| EXPLORA EL MATERIAL |
(a) Traduce al inglés esta oración del texto sobre la Guerra de los Ochenta Años: "Ni por origen, ni por carácter, ni por ascendencia, ni por forma de gobernar el nuevo rey se parecía a su padre."
(b) Responde estas preguntas con lo que dice el texto sobre la Guerra de los Ochenta Años:
(i) ¿En qué museo se organiza la exposición?
(ii) ¿En qué ciudad había nacido Carlos V?
(iii) ¿En qué mes y año empezó Carlos V el proceso de abdicación?
(c) Transcribe sin cambios el texto sobre la Guerra de los Ochenta Años, desde "450 años del" hasta "manera aquel episodio.".

| TEXTO PROPORCIONADO |
□ □ □ □ □
450 años del conflicto "holandés"

Holanda, llamado en realidad Reino de los Países Bajos, conmemora el 450 aniversario de la "Guerra de los Ochenta Años", una contienda en la que se vio involucrada la Monarquía Hispánica y que significó un capítulo destacado de la "leyenda negra". Una exposición organizada en el Rijksmuseum de Amsterdam que cuenta con la participación del Instituto Cervantes y que expondrá obras del patrimonio documental y artístico español parece dispuesta a ver de otra manera aquel episodio.

La "Guerra de Flandes", denominación más reconocible para nosotros, forma parte del mito fundacional holandés que en palabras de más de un prestigioso historiador es hora de revisar ya que "a los españoles se les endosa una leyenda negra, mientras los holandeses tienen su leyenda blanca". Y es que aquella guerra, o conjuntos de encontronazos alargados ocho décadas, dejó una secuela de héroes con nombres de allí y villanos con nombres de aquí que es tiempo de someter a crítica. Hay quienes sostienen que "todas las naciones necesitan para nacer un enemigo y para fortalecerse y crecer algún muerto". Cuanto más poderoso sea el enemigo y más traumático el inicio más cohesión nacional podrá darse en el proceso de la forja nacional.

Prácticamente en todos los archivos españoles, también en los regionales, quedan referencias de lo que significó en sangría de recursos el mantenimiento de la contienda de Flandes que se convirtió en un quebradero general del final del XVI a mitad del XVII.

En el caso de Holanda, la Guerra de los Ochenta Años, su partida de nacimiento, vende la hermosa idea de liberación contra la opresora Monarquía Hispánica dueña por entonces de un amplio territorio conocido como de las Diecisiete Provincias que venía a corresponderse con los actuales Países Bajos, Bélgica, Luxemburgo, parte del Norte de Francia y del oeste de Alemania.

Cuando en octubre de 1555 el emperador Carlos V inició el proceso de abdicación en su hijo Felipe II, lo hizo en Bruselas, tierra que formaba parte de la herencia de sus antepasados titulares del Condado de Borgoña. Carlos V era sentido como uno de ellos, había nacido en Gante y hablaba su idioma. De hecho, le había costado trabajo hacerse al principio con los reinos de España en la que le sentían como extranjero; había tenido que lidiar con los comuneros castellanos y las germanías valenciano mallorquines. Pero en el acto solemne de su abdicación, su heredero Felipe II no pudo dirigirse a la asamblea de notables "por no conocer bien el idioma" y la atmósfera se tornó fría e indiferente. Desde entonces el gobierno de todas aquellas tierras bajas se le antojaría "una empresa imposible". Ni por origen, ni por carácter, ni por ascendencia, ni por forma de gobernar el nuevo rey se parecía a su padre. Pero era el soberano legítimo y en la mentalidad de entonces rey, reino y religión iban juntos, así que no preveía misión diferente el nuevo rey que conservar lo recibido en herencia.
□ □ □ □ □
| DATOS DEL CONJUNTO |
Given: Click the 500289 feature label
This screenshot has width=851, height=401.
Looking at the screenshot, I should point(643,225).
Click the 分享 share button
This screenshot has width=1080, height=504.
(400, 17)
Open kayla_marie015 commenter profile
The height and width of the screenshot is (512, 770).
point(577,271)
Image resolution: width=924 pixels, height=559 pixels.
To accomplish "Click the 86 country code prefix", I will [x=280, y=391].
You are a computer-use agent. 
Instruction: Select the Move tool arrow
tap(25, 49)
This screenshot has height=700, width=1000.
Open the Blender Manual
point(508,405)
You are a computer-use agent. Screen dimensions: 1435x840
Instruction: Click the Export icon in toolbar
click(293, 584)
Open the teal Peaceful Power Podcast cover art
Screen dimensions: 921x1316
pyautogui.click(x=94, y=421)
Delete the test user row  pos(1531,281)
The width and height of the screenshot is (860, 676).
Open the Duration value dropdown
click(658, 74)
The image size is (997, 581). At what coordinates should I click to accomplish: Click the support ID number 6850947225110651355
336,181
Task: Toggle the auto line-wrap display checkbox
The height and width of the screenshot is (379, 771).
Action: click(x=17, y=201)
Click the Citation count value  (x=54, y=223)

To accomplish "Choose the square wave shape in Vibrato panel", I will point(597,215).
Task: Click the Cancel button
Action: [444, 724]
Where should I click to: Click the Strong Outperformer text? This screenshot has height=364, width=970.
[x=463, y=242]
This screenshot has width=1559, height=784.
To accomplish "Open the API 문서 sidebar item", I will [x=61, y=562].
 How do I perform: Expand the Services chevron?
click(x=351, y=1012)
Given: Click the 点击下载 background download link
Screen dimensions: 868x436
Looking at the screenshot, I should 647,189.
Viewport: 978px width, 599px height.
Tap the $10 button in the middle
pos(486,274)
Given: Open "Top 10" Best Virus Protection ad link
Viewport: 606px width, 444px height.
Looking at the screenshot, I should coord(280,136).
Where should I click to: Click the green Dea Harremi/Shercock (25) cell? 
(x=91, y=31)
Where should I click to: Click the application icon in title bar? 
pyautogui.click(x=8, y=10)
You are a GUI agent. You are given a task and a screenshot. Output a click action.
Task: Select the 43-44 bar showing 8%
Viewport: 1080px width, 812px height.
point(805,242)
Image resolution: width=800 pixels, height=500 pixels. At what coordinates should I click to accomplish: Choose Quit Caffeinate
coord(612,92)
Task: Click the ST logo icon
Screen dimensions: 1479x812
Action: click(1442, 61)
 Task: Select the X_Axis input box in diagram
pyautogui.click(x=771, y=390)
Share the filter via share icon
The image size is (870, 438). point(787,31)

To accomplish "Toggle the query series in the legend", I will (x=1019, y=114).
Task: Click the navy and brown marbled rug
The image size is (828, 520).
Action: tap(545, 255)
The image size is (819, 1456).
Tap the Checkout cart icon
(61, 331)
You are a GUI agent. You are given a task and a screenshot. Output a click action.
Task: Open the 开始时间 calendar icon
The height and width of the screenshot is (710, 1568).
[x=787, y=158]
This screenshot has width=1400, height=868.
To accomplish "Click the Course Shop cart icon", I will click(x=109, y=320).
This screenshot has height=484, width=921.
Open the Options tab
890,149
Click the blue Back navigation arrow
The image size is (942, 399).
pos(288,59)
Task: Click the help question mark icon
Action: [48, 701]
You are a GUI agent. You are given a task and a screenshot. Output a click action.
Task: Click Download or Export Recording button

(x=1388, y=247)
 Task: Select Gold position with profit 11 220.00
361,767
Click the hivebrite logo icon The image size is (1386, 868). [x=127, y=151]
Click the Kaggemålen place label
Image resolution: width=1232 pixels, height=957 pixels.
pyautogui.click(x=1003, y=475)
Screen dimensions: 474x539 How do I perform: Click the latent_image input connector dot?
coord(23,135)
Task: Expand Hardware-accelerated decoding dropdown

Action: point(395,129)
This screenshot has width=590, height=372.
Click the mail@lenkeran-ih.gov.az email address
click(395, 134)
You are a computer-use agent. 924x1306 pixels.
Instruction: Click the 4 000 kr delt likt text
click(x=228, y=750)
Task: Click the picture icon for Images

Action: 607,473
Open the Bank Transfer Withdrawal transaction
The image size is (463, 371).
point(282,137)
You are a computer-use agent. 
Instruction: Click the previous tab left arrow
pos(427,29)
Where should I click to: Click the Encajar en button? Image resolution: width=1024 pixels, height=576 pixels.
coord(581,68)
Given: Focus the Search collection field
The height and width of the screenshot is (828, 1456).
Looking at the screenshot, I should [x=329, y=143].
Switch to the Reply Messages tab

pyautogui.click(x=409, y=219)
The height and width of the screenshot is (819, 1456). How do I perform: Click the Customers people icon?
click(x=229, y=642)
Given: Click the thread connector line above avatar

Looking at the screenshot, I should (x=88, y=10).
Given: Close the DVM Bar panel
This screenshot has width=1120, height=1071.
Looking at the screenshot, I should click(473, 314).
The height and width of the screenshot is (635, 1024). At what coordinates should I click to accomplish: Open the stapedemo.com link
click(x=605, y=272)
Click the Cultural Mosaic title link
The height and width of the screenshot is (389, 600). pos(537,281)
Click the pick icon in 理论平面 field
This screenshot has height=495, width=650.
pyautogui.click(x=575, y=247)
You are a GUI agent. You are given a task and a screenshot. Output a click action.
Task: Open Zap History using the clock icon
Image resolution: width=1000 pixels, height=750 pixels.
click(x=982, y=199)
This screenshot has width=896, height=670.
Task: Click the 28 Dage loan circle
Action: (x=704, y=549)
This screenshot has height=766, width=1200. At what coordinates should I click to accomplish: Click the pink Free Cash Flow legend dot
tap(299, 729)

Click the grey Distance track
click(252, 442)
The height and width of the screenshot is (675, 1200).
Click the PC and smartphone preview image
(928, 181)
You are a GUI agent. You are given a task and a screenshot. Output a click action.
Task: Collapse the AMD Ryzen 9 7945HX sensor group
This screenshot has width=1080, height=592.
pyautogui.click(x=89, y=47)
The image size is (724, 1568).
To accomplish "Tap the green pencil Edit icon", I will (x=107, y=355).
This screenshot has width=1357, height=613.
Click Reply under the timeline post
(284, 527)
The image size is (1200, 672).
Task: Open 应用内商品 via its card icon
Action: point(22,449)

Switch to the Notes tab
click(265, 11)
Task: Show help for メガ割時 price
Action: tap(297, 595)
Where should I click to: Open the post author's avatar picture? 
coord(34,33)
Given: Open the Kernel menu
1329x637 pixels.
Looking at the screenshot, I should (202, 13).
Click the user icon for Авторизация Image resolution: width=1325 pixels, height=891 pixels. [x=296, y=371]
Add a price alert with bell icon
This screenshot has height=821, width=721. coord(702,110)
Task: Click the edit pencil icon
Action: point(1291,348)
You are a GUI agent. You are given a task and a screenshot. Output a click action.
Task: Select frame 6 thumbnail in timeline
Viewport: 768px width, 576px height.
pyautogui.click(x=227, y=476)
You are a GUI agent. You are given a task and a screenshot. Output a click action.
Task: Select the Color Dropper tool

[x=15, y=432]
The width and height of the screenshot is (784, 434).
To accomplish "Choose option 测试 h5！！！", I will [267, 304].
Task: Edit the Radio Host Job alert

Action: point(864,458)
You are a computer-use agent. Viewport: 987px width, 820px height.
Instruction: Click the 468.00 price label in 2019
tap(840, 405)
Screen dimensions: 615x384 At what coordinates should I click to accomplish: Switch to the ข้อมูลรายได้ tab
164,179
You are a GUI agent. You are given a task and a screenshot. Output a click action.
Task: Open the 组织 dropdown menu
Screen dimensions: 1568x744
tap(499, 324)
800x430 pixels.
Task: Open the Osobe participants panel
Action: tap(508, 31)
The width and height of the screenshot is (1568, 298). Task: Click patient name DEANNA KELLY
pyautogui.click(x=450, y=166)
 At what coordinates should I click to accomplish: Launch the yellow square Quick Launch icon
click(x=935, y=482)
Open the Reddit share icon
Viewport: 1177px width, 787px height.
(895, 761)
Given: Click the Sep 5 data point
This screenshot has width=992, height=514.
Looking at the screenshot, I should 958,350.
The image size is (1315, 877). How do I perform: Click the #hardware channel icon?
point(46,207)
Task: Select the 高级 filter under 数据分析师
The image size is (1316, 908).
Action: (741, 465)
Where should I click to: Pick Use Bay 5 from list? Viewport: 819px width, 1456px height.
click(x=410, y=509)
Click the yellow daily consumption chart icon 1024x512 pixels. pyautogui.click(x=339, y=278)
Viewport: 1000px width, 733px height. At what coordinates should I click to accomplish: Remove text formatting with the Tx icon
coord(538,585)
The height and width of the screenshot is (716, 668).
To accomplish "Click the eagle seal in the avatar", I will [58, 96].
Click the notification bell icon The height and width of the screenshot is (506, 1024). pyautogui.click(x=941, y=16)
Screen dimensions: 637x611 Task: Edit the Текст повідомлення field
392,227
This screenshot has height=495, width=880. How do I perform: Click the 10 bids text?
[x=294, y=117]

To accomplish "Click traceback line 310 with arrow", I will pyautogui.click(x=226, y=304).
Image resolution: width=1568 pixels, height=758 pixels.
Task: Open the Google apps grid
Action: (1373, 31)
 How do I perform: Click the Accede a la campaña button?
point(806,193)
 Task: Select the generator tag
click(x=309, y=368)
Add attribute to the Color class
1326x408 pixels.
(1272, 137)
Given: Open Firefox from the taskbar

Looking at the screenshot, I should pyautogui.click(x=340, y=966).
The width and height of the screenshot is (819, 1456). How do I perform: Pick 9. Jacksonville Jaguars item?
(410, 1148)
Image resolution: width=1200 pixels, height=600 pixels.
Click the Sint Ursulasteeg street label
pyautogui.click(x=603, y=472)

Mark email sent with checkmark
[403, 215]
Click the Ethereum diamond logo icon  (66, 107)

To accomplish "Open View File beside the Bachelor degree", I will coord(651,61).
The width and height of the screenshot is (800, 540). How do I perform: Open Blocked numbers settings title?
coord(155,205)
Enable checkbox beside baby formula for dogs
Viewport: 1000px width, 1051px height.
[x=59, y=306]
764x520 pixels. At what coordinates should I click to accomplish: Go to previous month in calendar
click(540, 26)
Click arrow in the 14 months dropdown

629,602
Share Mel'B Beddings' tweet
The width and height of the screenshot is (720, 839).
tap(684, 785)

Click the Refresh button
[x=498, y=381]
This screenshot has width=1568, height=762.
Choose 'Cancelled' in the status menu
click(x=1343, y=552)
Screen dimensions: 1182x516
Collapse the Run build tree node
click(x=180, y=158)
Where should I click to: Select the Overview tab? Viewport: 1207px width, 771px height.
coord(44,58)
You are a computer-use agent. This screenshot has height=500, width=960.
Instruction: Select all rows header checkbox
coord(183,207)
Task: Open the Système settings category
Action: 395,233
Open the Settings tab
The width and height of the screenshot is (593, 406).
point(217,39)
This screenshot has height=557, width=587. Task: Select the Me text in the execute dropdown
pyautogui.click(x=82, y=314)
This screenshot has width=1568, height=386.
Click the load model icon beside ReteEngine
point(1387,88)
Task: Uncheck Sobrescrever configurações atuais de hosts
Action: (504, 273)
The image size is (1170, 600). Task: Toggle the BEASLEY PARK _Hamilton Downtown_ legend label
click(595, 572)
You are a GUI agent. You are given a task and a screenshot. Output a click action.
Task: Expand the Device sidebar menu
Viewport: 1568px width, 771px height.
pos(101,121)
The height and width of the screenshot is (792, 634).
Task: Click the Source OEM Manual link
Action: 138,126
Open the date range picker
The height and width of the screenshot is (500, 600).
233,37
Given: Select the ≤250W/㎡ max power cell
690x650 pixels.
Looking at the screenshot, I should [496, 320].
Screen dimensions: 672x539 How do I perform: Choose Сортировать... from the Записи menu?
□ □ □ □ □
| RESPUESTAS DEL EJERCICIO |
(a) Neither in origin, nor in character, nor in ancestry, nor in his way of governing did the new king resemble his father.

(b)
(i) En el Rijksmuseum de Amsterdam.
(ii) En Gante.
(iii) En octubre de 1555.

(c)
450 años del conflicto "holandés"

Holanda, llamado en realidad Reino de los Países Bajos, conmemora el 450 aniversario de la "Guerra de los Ochenta Años", una contienda en la que se vio involucrada la Monarquía Hispánica y que significó un capítulo destacado de la "leyenda negra". Una exposición organizada en el Rijksmuseum de Amsterdam que cuenta con la participación del Instituto Cervantes y que expondrá obras del patrimonio documental y artístico español parece dispuesta a ver de otra manera aquel episodio.